• Rows:
>>>>>
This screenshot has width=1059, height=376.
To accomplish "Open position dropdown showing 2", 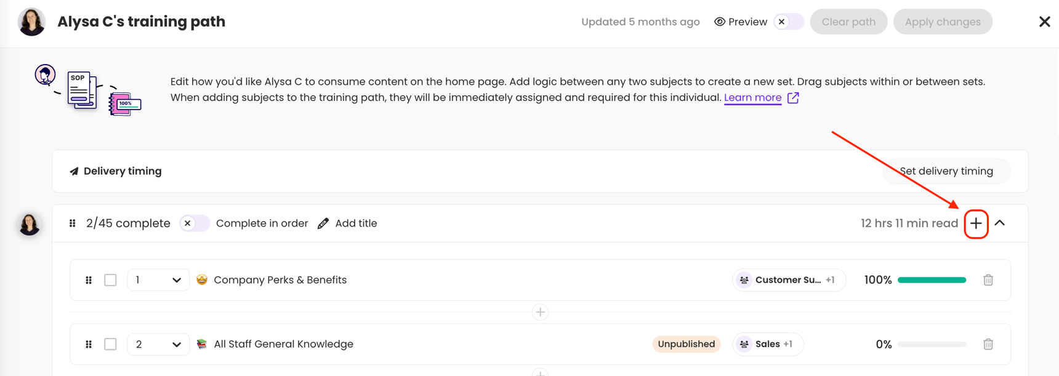I will point(158,344).
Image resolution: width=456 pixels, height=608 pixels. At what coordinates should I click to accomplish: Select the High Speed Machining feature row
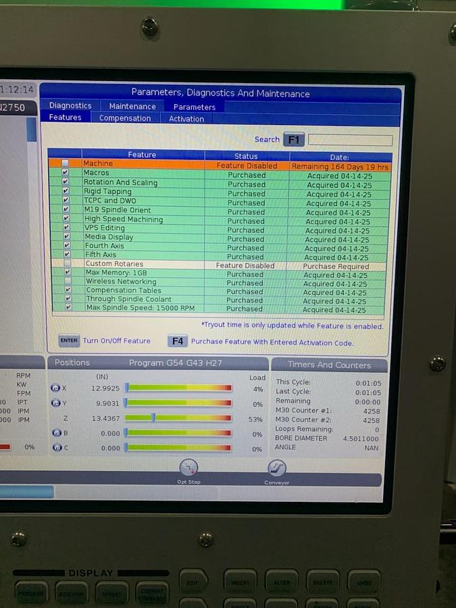[x=124, y=219]
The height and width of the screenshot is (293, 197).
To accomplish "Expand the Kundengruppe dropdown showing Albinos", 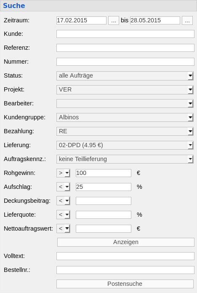I will [x=125, y=117].
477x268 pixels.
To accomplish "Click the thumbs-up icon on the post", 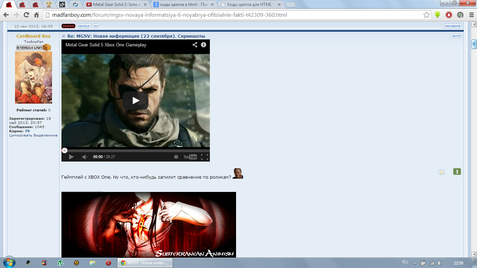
<<<<<
Print the lines from the line containing "477x268 pixels." up to and including the last line, leaving out the pictures.

477x268 pixels.
To accomplish "Click the thumbs-up icon on the post", 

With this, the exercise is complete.